La «cura del sonno» è il luogo del testo in cui Tobino torna maggiormente, quella terapia farmacologica (con l’innovativa clorpromazina) che a cavallo della sua direzione entra nel manicomio. Gli psicofarmaci e la loro ambigua azione sul malato sono quindi nuovamente (dopo Gli ultimi giorni di Magliano) il punto di partenza per denunciare le conseguenze immediate della legge 180, ma anche per inoltrarsi in una nuova descrizione dell’attenzione sorvegliatamente empatica che Tobino ha avuto verso l’Ospedale: dalla cura per l’allestimento del presepe alla compartecipazione profonda con la comunità lucchese, esemplata dagli infermieri provenienti dalla campagna, dalla processione del Corpus Domini. Un altro degli snodi tematici più cari allo scrittore “della comunità” è senza dubbio il giardino: il quaderno a esso dedicato è l’unico ritrovato in fotocopia e corredato da una mappa accuratamente descritta attraverso i nomi scientifici delle piante che Tobino si cura di allestire e personificare (nel momento della chiusura dell’Ospedale, nelle lettere all’amico Franco Bellato, vi tornerà con il pensiero per metaforizzare il loro decadimento).
Fra la gita al manicomio di “Milazzi” (Varese), primo in Italia per utilizzo delle cure biologiche, la trascrizione di intere lettere (realmente inviate o ricevute, come attestato all’Archivio di Stato di Lucca) all’amministrazione provinciale, episodi di vita quotidiana ospedaliera, e le dilanianti domande sulla criminalità dell’azione biologica o farmacologica, questo sguardo retrospettivo sul manicomio non è un inno nostalgico a un passato irriproducibile, bensì un produttivo sguardo al cuore del vero cambiamento e agli sbagli, le riflessioni e i modi con cui è stato abbracciato, mai acriticamente. La sola possibilità per farlo è utilizzare la forma narrativa del diario, ragionato e cassato quando non funzionale o troppo esplicito (e l’espunta “veritiera appendice” ne è un esempio), ma volto a un’affermazione decisa di una precisa responsabilità, politica e medica.
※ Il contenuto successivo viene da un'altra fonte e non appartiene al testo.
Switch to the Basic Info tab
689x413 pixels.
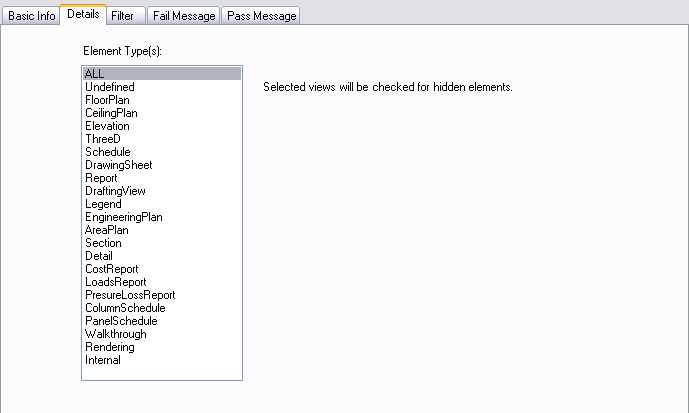click(31, 16)
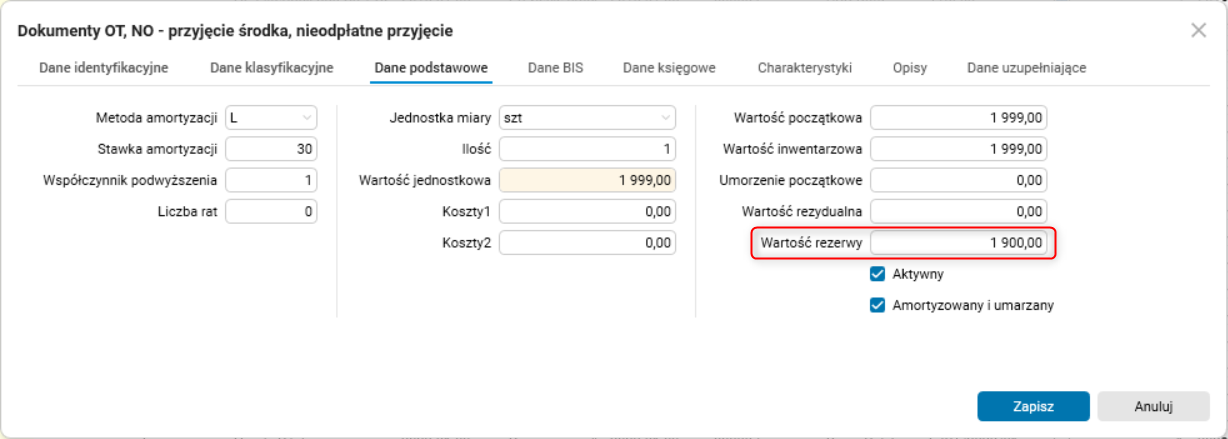Expand the Jednostka miary dropdown
This screenshot has width=1228, height=439.
587,118
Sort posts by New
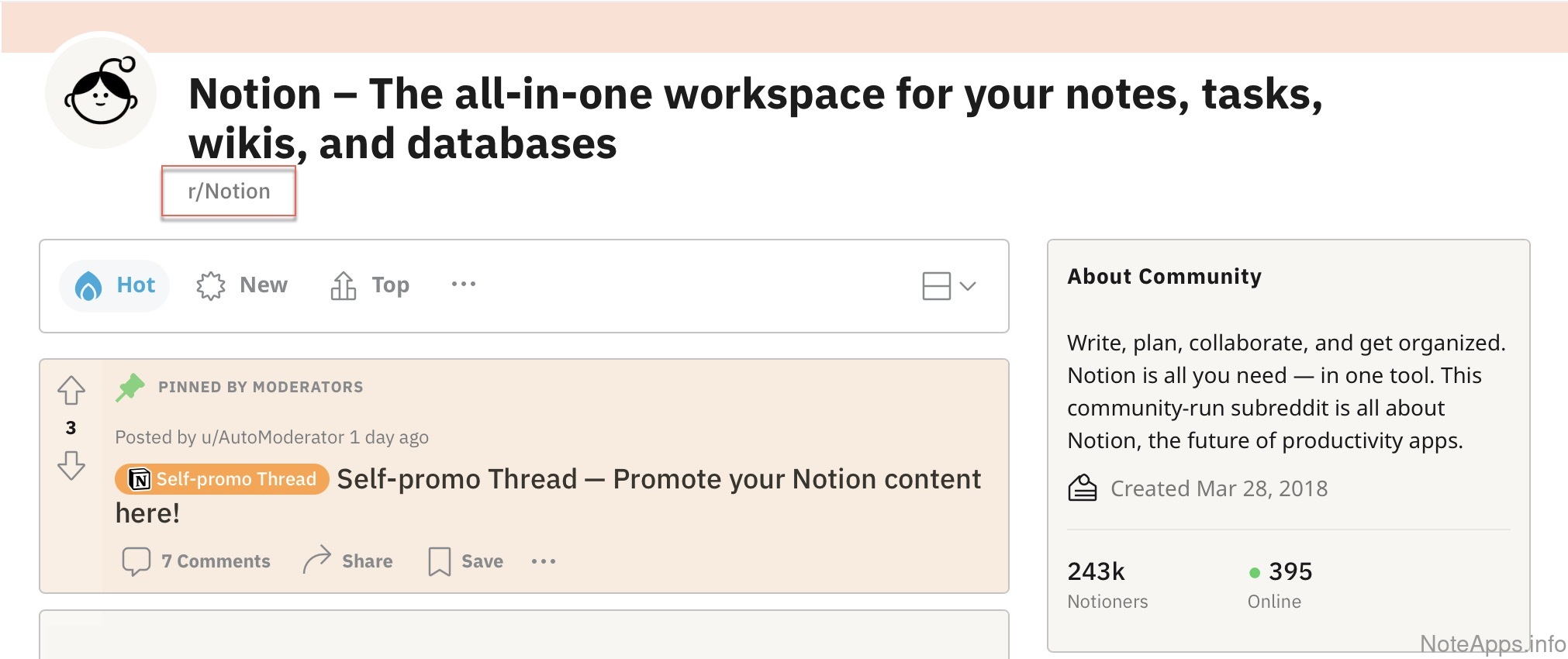The image size is (1568, 659). [242, 286]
«Sì, Pascal e altre superbe menti avevano dialogato a lungo con la morte, sin quasi ad amarla, libero l’uomo di abbracciarla. A che pro tante sofferenze? Libertà di strapparsi via le catene. A questo tanto volte sono giunte le gagliarde menti, le grandi anime. Arrivati a questo con serenità, lunga meditazione, pensieri che limpidi si concatenano. Ma il ricoverato trentatreenne non era un filosofo. Era capitato tra quelle mura perché colpito da una oscura malattia e dunque lì per essere protetto, una anomalia lo aveva spinto, costretto; senza alcun dibattito si era legato la cinghia al collo» […]
«Il tuo amico Aldo Cucchi fu a Bologna comandante della Settima Gap e assai ne uccise di avversari. Il tuo amico Mario Pasi per più di un mese fu torturato dal tenente Karl, ma non parlò, non tradì i suoi compagni di lotta. E tu non sei buono a nulla? Almeno prova a conoscere il numero dei morti, delle vittime di questa legge progressista, libertaria, scientifica, rivoluzionaria, della massima civiltà- Zitto zitto sono risalito in macchina, sono tornato nel mio studiolo e ho vergato queste solitarie righe».